With up to 750GB of pure digital storage in a single drive, the Barracuda 7200.10 is the largest, most reliable disc drive around. New perpendicular recording technology supports vertically stored data bits, enabling increased areal density and dependability for workstations and performance PCs.

-=--------

1.5TB in your HDTivo anyone???


----------



## rminsk (Jun 4, 2002)

Rombaldi said:


> With up to 750GB of pure digital storage in a single drive, the Barracuda 7200.10 is the largest, most reliable disc drive around.


I love how they can call it the "most reliable disc drive around" when it has not even been released yet!!!


----------



## af250xxl (Jan 24, 2006)

It's won't be long before the 1TB(yes, 1000GB) hard drive becomes available.
My guess is 5 to 10 months....


----------



## TyroneShoes (Sep 6, 2004)

But it only affects most Tivo users down the road. Currently, the 500 G drives are not quite the bargain that smaller drives are, speaking from the point of potential upgrades. The best balance of cost per GB and size is probably the 400 GB drive (+53 HD hours). You can get about 65 out of a 500, but you pay an extra $150 to get there.


----------



## aaronwt (Jan 31, 2002)

The 750GB Seagtae drives uses perpendicular recording technology, the same that is used on the new iPod drives. The current 500GB drives aren't using this.


----------



## jcricket (Sep 11, 2002)

I anticipate a round of most people saying "who the heck can possibly use that much disk space", completely missing the point. The point, for me anyway, is that the continual introduction of higher capacity (and/or smaller) drives drives down the prices of every other drive. So, when 500GB drives become affordable, HD DVRs get a enough storage to be really useful. I look forward to my buying a HD-DVR in 2008 that has 1-2 TB of storage and only costs $300-500.

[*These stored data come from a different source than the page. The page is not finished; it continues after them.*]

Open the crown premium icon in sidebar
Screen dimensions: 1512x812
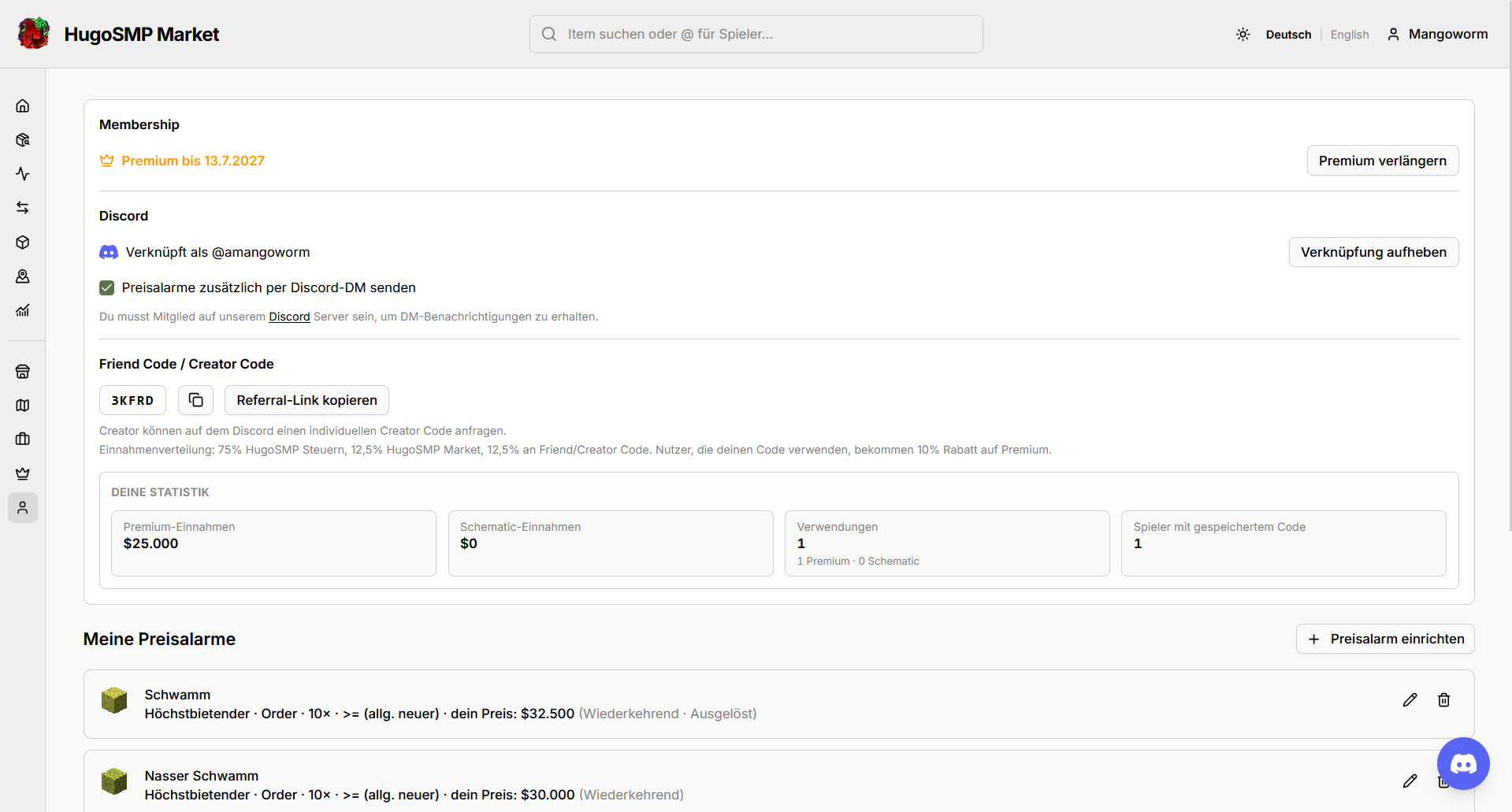tap(23, 473)
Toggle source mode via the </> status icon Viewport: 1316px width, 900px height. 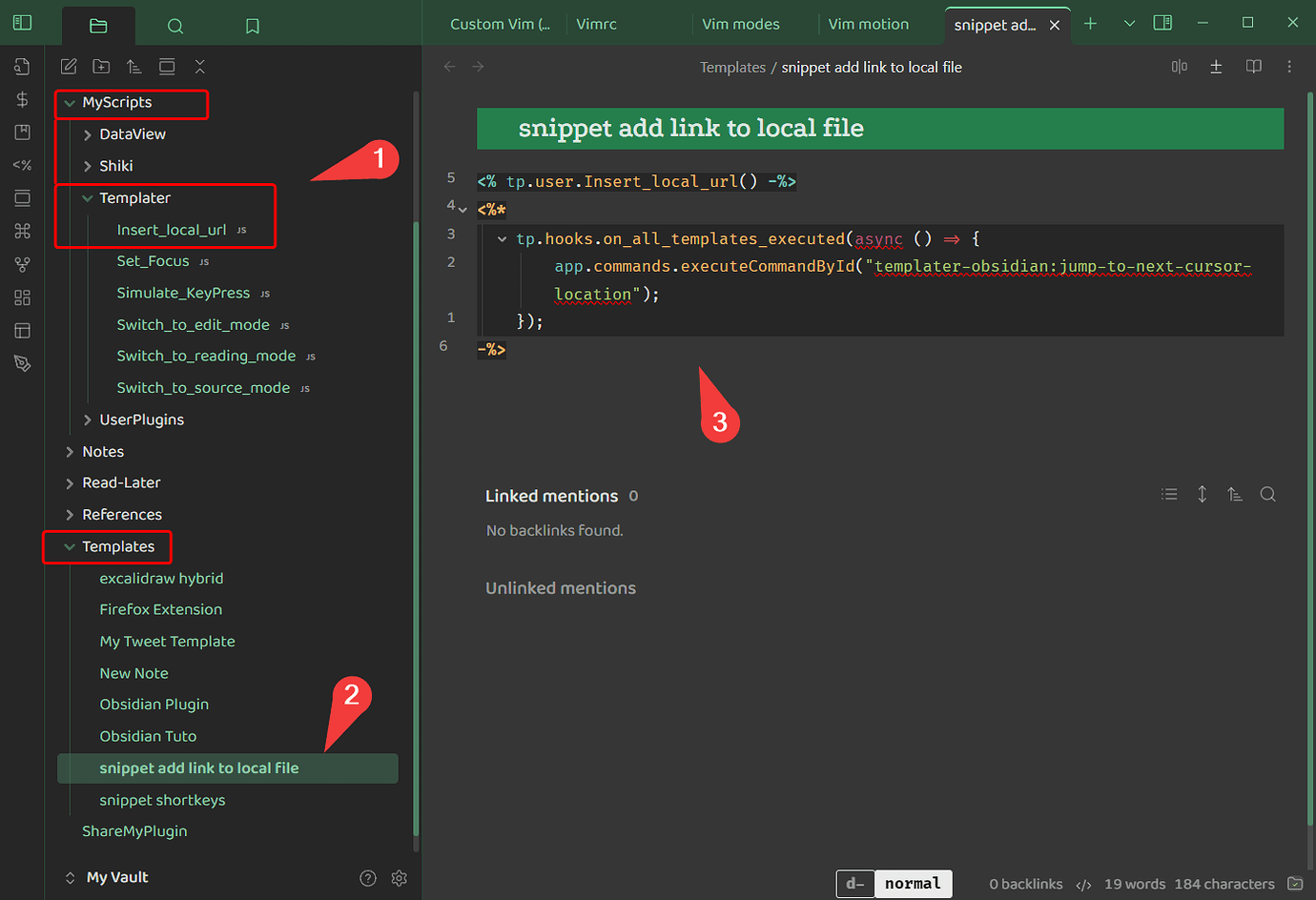click(1085, 884)
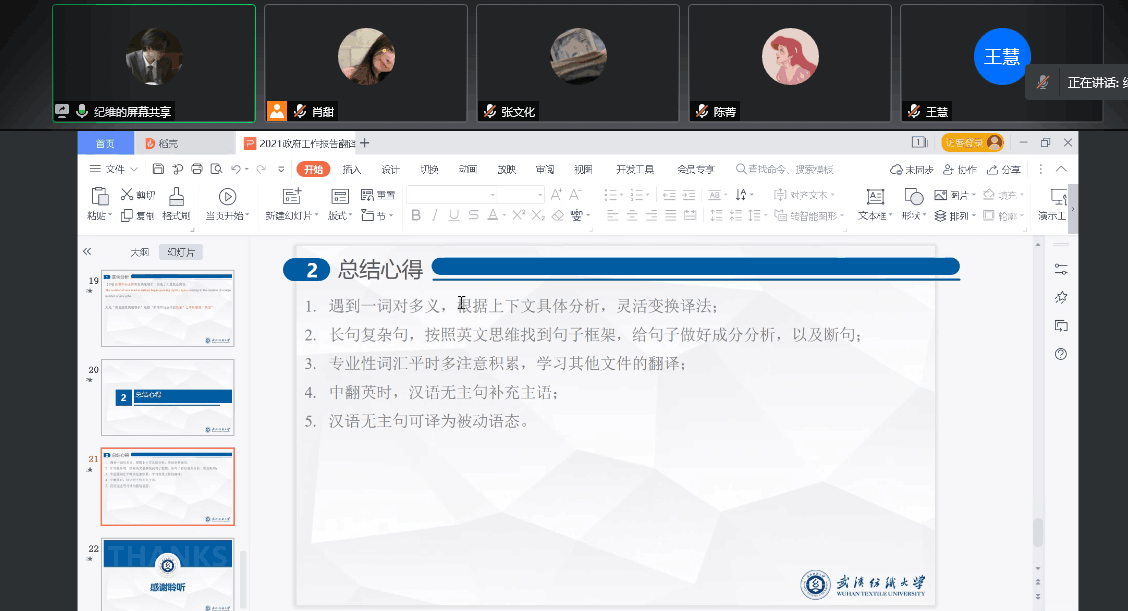This screenshot has height=611, width=1128.
Task: Toggle Underline formatting
Action: [454, 216]
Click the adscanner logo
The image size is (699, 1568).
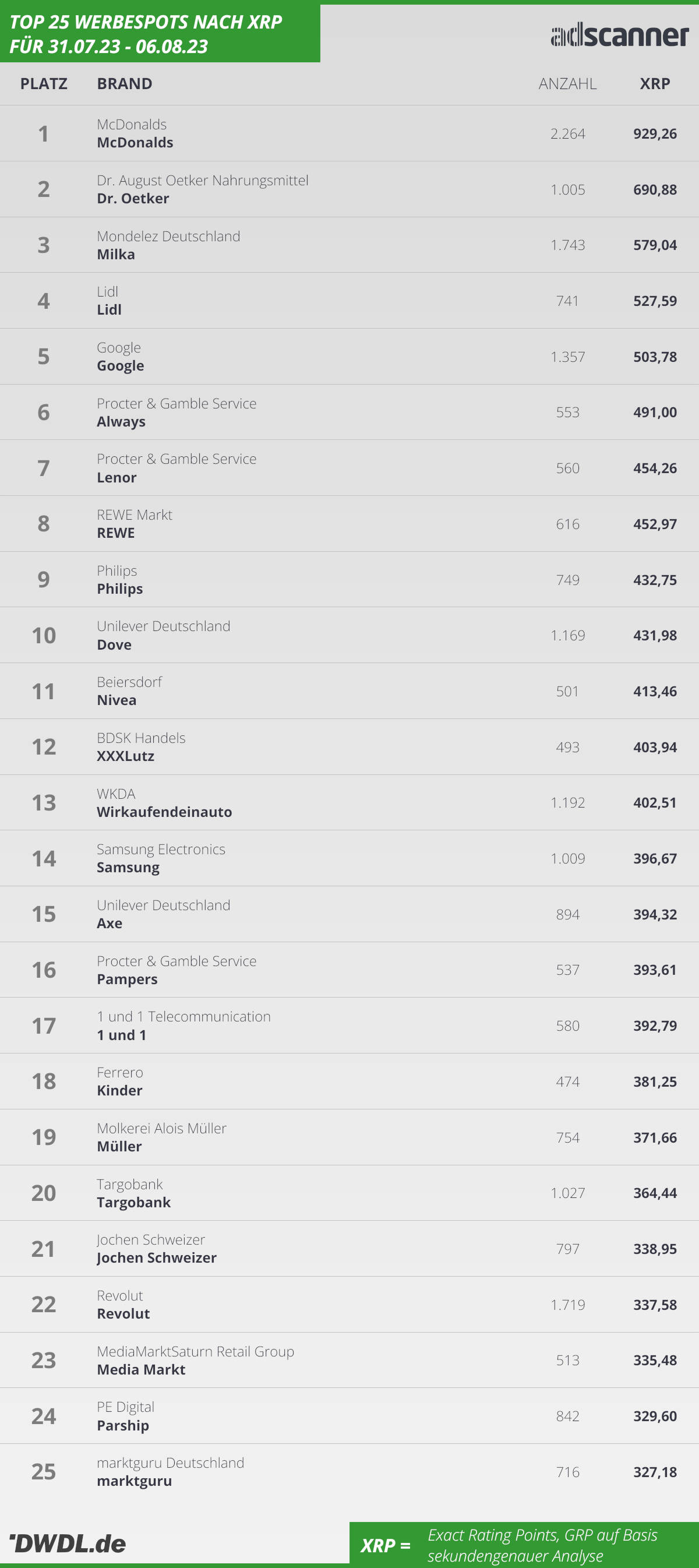pos(619,35)
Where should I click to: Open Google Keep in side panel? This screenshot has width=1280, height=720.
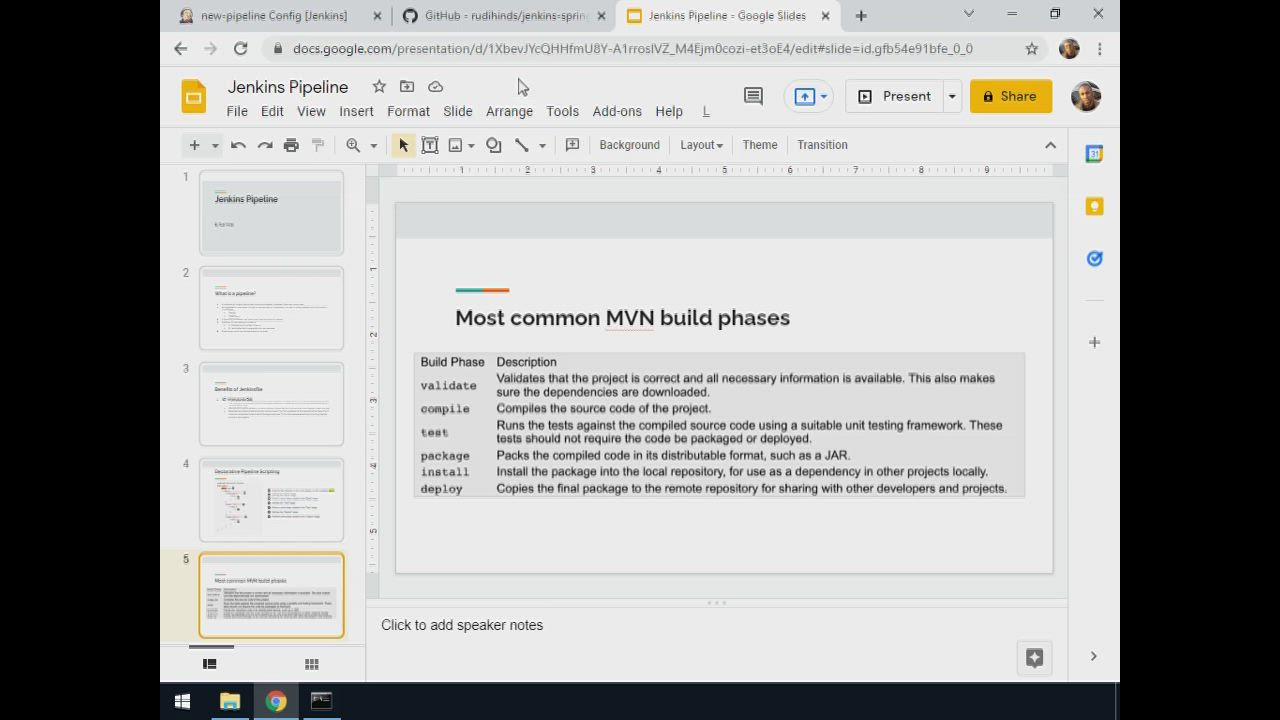[x=1094, y=206]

When 2.5" 100GB drives become essentially $10 for manufacturers, everyone can have a portable music player with enough storage to contain all your music at a high encoding rate.

The other reality is that massive yet affordable hard drives start opening up the possibility of new applications. When the cable company can buy petabytes of storage for $10,000, the "every program broadcast" head-end DVR becomes a possibility.


----------



## Adam1115 (Dec 15, 2003)

TyroneShoes said:


> But it only affects most Tivo users down the road. Currently, the 500 G drives are not quite the bargain that smaller drives are, speaking from the point of potential upgrades. The best balance of cost per GB and size is probably the 400 GB drive (+53 HD hours). You can get about 65 out of a 500, but you pay an extra $150 to get there.


Regardless, I doubt there will be a Parallel ATA version of the 750 GB drive.


----------



## cowart (Dec 11, 2003)

Rombaldi said:


> 1.5TB in your HDTivo anyone???


Has anyone ever investigated connecting a RAID to an HDTivo?


----------



## brianhos (Apr 12, 2004)

The segate website says there with be a pata and sata version available.


----------



## ebonovic (Jul 24, 2001)

Adam1115 said:


> Regardless, I doubt there will be a Parallel ATA version of the 750 GB drive.


Does the OP state: Interface:Ultra ATA/100

?


----------



## Lee L (Oct 1, 2003)

Wow, imagine how slow the HR10 would run if you added one of these as a second drive?


----------



## Dssturbo1 (Feb 23, 2005)

cowart said:


> Has anyone ever investigated connecting a RAID to an HDTivo?


no, since the OS cannot support raid.

it's not the drives that are slow, it is the OS.


----------



## Jonathan_S (Oct 23, 2001)

Dssturbo1 said:


> no, since the OS cannot support raid.


Well you could if you had a hardware RAID box that made the array appear to the TiVo as a single disk.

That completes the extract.